Сыка молчал, почесывая затылок. Козина же решительно осудил Шерловского.

Лицо Пршибека омрачилось. Он взглянул исподлобья на обоих и, немного помедлив, сказал:

— А по-вашему, он должен был отдать ружье и подставить спину под палки и только потом идти к прокуратору?

— Не надо было ходить в лес. Матей ударил кулаком по столу.

— И это говоришь ты, Козина?

— Да, я. Нечего нам сейчас ходить в лес. Это значит лить воду на панскую мельницу. Процесс еще не выигран… И пока…

— Пока всех нас не перебьют. Ой, Козина, в Вене нам не помогут, только за нос водить будут. Вот наша помощь, — и Матей Пршибек потряс в воздухе своим внушительным чеканом. — Вот от чего затряслись бы паны, а не от каких-то там прокураторских бумажонок.

— Ну, это от нас не уйдет, — ответил Козина, — поверь, что сейчас такими поступками мы можем испортить все дело.

Сыка одобрительно кивал головой и собирался тоже сказать что-то, но в это время перед домом остановились сани, и в комнату вошел драженовский староста Криштоф Грубый.

— Эй, вы, тут! — весело начал он. — Ты чего, Матей, хмуришься, а ты, Ян, красен, как пасхальное яичко?

Сыка рассказал, о чем спор. Беловолосый старик положил руку Пршибеку на плечо и ласково сказал:

— В тебе говорит добрая ходская кровь. Но сейчас другое время. Чеканом не все сделаешь. Да, может, он и вовсе не понадобится.

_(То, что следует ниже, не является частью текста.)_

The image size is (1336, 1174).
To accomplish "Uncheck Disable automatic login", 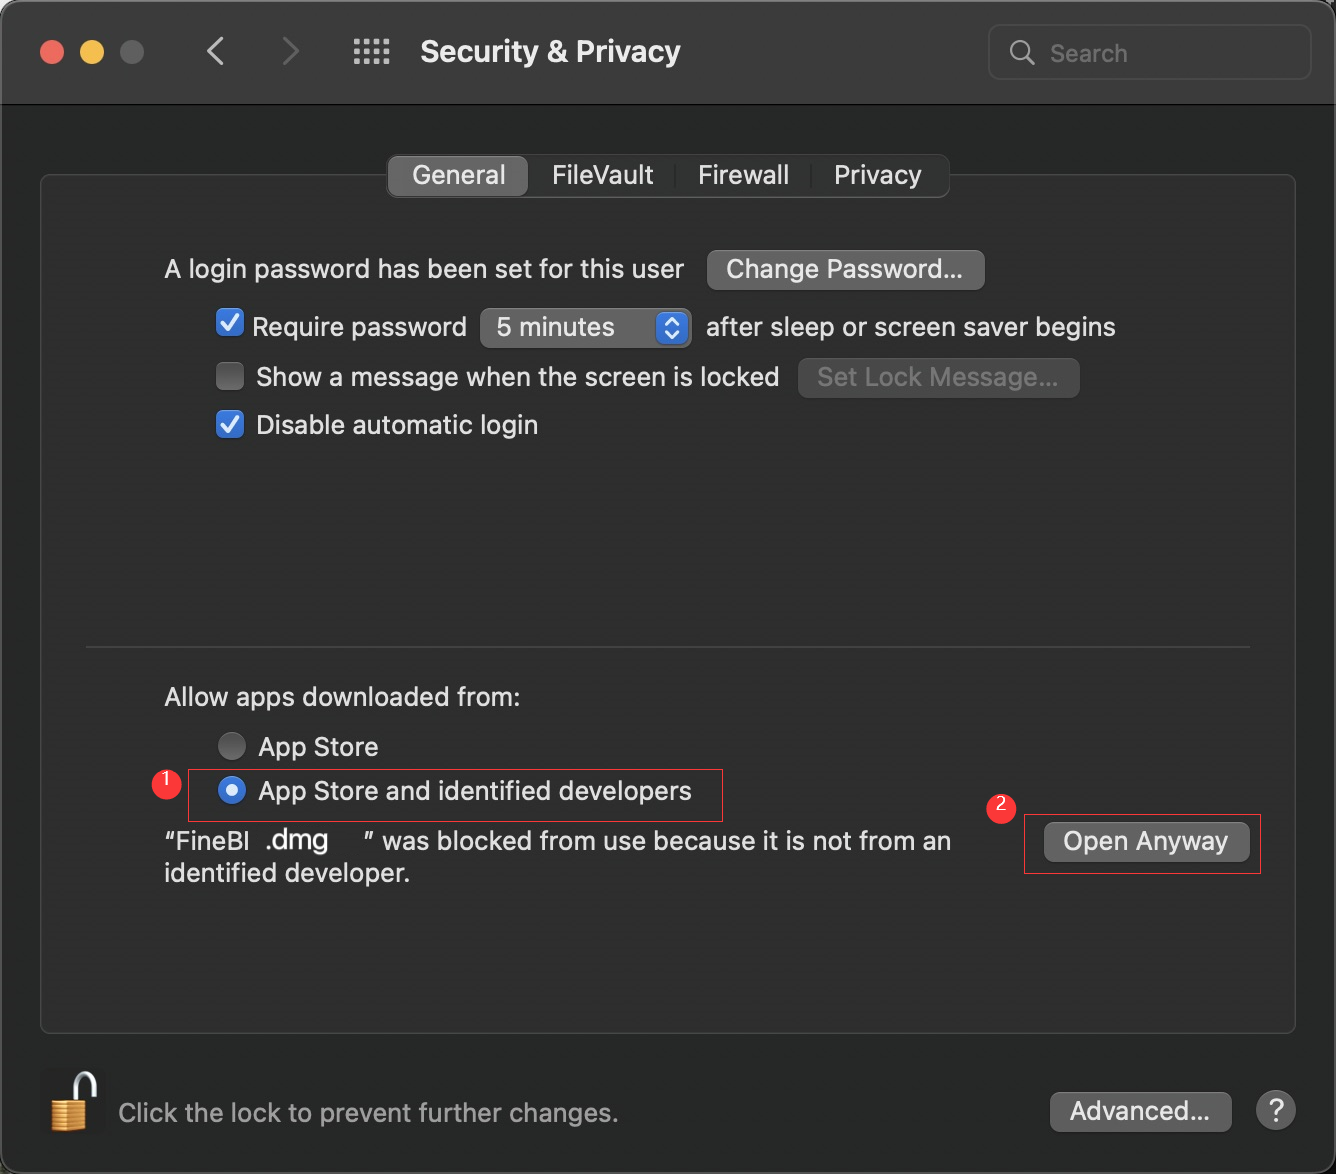I will [x=230, y=424].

И Грубый вытащил из-под плаща письмо, говоря, что, как только он получил его, он сейчас же велел запрягать, чтобы поделиться новостями с друзьями. Письмо было из Вены от постршековского Псутки с припиской от Юста. «Прокуратор» Сыка даже прищелкивал пальцами, когда читал. При дворе приняли жалобу ходов и назначили комиссию для рассмотрения их тяжбы с бароном фон Альбенрейтом. Козина, тоже склонившийся над письмом, покраснел от радости. Старый Грубый, хотя и знал уже, о чем говорится в письме, затаив дыхание слушал Сыку, читавшего вполголоса. На лице его играла улыбка. Только Пршибек не выказал ни малейшей радости.

— Это не конец. До решения еще далеко, — сказал он. — И что такое эта комиссия?

— Что такое эта комиссия? — вскочил Козина и начал с увлечением объяснять Пршибеку: —А вот что. Ты помнишь регрейшт зПепНит, когда нашим отцам и дедам объявили, что наши права — ничто, что их не существует и что мы не смеем ссылаться на них? Помнишь, как старики хватались за голову, как плакали и рыдали, проклиная эти два латинских словечка? Спроси у своего отца! А не помнишь, так вспомни, как усмехался Ломикар, когда наши грамоты горели в огне! Он думал, что теперь конец. Да не тут-то было!

— И, бог даст, не будет! — торжественно добавил седовласый староста.

Пршибек молча слушал, сжав губы и угрюмо уставившись на чекан, на который опирались его могучие мускулистые руки.